他咂摸了一下。恃靓行凶?恃宠而骄?好像都怪怪的,哪里不对劲儿。
罢了。闻序烦躁地揉揉头发,拽了下被子,扭头看向快要裹成一团的毛毛虫:
“被子分我点,想冻死人啊。”
瞿清许闭着眼睛背对闻序躺着,装死似的一动不动。闻序嘿了一声,把手探进被子里面去,他以为对方是要和自己抢,下意识拽紧了被单,忽然感觉到一掌温热隔着单薄的睡衣料子贴上了他后腰。
他惊得一抖:
“闻序!”
“——我看看你的伤是怎么回事。

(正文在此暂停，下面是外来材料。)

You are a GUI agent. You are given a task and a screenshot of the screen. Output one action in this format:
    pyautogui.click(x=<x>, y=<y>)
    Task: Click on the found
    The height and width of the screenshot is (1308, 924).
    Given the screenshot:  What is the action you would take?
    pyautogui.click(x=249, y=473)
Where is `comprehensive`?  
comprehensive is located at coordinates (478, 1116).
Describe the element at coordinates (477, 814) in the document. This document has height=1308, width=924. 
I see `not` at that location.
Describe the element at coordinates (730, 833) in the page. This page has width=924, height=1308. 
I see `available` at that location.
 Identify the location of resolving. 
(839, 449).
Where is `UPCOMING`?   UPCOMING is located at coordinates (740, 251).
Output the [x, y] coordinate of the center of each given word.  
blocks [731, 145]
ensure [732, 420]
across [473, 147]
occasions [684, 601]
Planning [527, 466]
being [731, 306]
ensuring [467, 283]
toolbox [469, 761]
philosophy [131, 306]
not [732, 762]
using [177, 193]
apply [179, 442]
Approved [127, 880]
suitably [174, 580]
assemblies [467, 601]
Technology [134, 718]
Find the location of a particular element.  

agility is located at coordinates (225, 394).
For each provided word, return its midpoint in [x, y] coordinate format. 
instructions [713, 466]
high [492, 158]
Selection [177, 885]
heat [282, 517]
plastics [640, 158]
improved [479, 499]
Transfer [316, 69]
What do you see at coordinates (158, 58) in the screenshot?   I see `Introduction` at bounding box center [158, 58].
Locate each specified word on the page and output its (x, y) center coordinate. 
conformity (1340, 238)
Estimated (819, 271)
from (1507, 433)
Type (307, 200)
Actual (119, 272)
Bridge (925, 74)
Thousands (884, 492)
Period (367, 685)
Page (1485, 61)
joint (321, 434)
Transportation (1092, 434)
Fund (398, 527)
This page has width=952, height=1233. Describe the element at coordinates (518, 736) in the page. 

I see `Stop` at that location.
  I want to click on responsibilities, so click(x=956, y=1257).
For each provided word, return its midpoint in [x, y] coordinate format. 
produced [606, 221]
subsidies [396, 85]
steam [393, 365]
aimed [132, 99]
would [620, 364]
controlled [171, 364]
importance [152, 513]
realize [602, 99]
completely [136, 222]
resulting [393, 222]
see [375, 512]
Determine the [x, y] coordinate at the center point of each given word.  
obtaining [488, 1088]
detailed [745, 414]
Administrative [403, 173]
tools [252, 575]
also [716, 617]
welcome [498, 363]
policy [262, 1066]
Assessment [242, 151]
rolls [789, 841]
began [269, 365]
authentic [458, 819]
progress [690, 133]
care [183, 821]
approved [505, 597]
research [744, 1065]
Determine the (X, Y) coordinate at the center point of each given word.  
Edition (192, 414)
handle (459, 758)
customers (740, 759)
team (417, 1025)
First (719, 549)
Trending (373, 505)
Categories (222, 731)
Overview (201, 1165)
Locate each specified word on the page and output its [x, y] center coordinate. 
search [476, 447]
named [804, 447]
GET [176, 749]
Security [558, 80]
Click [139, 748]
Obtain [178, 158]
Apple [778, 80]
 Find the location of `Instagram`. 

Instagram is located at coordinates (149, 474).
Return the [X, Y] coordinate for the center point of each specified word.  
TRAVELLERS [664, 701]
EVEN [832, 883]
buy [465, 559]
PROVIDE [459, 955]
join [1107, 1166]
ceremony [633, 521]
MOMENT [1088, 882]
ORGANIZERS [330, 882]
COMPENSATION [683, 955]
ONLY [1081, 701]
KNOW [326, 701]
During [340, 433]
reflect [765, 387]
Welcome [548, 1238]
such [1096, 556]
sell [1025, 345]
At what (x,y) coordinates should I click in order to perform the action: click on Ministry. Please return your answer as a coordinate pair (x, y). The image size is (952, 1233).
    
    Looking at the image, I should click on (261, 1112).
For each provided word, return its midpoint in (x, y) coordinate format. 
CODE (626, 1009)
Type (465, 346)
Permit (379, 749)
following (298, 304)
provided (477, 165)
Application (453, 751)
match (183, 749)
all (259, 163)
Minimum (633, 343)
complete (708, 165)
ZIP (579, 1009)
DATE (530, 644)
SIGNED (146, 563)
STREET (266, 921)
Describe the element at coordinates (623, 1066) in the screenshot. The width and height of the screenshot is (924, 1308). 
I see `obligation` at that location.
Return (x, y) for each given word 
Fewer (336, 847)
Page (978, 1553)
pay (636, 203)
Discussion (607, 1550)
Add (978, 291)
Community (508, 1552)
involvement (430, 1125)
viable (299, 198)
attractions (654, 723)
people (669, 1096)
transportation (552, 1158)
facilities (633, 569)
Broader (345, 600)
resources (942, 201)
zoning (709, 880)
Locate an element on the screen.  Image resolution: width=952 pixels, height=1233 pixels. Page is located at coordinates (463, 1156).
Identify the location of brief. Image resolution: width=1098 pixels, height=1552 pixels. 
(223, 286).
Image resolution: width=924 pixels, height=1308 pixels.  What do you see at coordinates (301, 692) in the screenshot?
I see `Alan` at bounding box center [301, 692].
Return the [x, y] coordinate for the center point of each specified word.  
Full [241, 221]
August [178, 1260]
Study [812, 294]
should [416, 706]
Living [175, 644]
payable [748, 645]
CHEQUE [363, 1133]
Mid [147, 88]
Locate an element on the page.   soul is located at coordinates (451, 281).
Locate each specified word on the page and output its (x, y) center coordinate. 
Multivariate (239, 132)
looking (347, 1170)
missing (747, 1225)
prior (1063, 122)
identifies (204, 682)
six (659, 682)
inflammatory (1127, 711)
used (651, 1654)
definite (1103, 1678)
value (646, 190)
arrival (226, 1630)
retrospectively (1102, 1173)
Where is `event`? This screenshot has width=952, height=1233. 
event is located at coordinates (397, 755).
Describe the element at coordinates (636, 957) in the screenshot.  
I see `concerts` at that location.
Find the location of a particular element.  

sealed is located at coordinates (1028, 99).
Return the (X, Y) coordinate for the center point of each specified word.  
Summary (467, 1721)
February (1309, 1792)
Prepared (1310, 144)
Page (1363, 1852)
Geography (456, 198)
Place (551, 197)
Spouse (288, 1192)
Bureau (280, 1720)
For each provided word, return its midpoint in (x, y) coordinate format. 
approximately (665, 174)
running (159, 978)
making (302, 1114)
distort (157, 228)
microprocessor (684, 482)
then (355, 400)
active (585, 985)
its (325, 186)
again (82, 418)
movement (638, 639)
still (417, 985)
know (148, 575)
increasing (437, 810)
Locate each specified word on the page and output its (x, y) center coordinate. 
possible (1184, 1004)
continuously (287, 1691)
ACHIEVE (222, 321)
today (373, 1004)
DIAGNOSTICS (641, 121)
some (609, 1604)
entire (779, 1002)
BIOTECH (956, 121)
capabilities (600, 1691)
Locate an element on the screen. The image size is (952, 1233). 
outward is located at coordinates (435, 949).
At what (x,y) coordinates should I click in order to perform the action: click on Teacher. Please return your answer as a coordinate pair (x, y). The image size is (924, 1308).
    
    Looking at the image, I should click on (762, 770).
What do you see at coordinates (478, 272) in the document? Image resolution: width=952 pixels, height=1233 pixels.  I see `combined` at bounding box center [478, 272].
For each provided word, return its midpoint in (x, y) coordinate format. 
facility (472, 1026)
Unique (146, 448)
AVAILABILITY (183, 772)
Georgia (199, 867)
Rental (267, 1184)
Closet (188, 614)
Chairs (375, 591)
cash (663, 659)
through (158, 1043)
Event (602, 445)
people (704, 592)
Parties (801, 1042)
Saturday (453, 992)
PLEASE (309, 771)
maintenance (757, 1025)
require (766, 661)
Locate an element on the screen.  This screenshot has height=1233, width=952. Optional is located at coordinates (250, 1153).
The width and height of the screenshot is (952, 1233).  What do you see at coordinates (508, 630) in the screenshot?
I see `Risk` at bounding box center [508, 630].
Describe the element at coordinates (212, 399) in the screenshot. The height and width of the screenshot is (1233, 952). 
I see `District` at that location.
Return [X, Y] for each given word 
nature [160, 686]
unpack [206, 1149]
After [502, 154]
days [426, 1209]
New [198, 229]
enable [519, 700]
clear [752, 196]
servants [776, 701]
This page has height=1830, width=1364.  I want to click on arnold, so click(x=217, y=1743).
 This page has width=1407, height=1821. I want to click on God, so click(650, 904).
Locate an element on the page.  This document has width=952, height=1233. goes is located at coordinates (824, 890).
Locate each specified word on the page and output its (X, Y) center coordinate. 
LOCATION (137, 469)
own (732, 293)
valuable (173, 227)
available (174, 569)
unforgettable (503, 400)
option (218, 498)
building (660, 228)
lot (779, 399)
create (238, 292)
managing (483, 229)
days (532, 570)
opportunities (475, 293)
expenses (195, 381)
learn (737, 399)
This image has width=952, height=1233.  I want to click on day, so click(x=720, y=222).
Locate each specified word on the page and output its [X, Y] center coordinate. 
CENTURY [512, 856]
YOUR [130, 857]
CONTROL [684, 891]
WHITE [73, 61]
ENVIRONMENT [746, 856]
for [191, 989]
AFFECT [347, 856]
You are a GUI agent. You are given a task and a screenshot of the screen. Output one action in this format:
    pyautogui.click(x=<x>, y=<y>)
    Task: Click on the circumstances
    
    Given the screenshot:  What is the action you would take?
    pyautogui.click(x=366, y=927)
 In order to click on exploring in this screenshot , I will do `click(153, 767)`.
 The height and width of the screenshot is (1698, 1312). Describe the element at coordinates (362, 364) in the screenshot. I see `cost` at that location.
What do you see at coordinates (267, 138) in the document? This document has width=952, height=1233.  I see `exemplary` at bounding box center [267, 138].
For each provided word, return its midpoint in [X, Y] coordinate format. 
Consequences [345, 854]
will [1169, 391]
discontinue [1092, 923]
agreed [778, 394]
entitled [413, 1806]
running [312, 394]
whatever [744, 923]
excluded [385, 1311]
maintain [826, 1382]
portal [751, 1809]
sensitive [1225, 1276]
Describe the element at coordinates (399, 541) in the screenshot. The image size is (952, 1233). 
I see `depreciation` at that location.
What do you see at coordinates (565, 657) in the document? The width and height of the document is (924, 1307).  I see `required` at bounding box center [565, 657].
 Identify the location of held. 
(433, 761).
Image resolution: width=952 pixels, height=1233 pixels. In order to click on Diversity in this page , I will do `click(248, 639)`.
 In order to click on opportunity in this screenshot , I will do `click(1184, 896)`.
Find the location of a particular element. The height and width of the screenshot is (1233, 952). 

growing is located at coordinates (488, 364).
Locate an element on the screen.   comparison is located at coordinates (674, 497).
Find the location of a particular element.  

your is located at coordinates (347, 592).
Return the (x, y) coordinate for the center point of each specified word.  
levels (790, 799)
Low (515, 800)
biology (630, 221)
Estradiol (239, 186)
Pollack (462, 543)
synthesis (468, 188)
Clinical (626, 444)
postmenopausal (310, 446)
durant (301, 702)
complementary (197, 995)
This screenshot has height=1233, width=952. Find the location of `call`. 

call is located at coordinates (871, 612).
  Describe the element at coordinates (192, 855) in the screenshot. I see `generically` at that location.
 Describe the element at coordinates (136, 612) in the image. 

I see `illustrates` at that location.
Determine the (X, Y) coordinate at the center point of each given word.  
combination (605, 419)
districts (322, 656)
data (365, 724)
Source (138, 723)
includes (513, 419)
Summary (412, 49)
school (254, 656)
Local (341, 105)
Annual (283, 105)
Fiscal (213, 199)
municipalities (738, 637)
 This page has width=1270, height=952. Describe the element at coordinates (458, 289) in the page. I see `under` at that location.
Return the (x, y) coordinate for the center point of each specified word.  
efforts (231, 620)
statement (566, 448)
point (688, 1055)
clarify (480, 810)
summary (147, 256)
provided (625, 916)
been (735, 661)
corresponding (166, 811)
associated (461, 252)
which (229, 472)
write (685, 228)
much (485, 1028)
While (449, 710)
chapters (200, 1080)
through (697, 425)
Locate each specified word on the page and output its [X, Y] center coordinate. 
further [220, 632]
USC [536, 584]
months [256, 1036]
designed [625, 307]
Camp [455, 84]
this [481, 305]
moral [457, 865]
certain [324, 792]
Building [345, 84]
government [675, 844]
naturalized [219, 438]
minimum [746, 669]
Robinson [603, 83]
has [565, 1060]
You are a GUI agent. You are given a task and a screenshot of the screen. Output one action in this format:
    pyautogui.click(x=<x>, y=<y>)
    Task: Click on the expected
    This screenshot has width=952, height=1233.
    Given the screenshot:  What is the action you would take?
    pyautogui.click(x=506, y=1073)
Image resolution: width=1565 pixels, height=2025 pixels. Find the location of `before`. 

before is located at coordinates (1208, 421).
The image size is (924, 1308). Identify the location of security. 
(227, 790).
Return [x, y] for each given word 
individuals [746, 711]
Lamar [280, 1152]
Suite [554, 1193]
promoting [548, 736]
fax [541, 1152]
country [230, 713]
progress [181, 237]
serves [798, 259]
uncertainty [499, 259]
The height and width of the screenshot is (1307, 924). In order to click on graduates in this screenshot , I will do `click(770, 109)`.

”
他毫无准备,想要挣扎,可闻序的掌根托住他尾椎骨,修长的五指隔着一层睡袍,轻轻描摹那块歪曲突起的骨骼的形状。
瞿清许像被捏住七寸的蛇,瞬间不敢动了,呼吸愈发加重,连带着裹着的被都肉眼可见地开始颤抖。
“你又不是大夫,”他嗓音战栗,音调随着青年的手指拂过某几处时崩溃地拔高,“我、我这腰早就没得治了……嗯……!”
软绵绵的尾音落下,闻序手上的动作戛然而止,在他后腰摩挲了两下,最后抽出来。
瞿清许脸埋在被子里兀自喘了会儿,缓了缓,这才咬着牙披着被子起身,和坐在床上的闻序面对面。
“闻序你能不能别总是不打招呼就对我动手动脚——”
“这病不是治不了。”
瞿清许一愣。
闻序盯着他,认真地加重语气。
“你骨头里的弹片,嵌的位置并不深。你之所以不能受累和剧烈运动,也是有脊椎神经被弹片损伤的缘故。只要做个手术取出碎片,再好好休养……”
瞿清许忽然说:“我不做手术。”
闻序脸上的表情一下严厉起来。
“为什么,”他问,“你消极治疗?”
瞿清许垂眸。身量颀长的年轻oga裹着被子,发丝也蹭得翘起来几根,像只落寞却漂亮的小黑猫。
“没钱。”
瞿清许小声说,“我不是方鉴云,没有那么多资本也没有那么多时间修身养性。离开陆家后,我活在这世上的每一天都在为了复仇挣命,那种心如刀割的感觉比肉丨体上要痛十倍。你能体会吗,闻序?”
闻序还欲说服他:
“可是你的伤再拖下去,会危及生命!”
瞿清许忽的莞尔。
“闻序,”他轻唤他,“如果我现在建议你,等到功成名就飞黄腾达之后,再风风光光去寻回你的心上人,你等得及吗?”
闻序狠狠一怔。铅灰色的瞳孔深处倒映出那张淡淡的笑靥,明明表情是微笑的,他却共感似的涌起一阵酸涩的哀伤。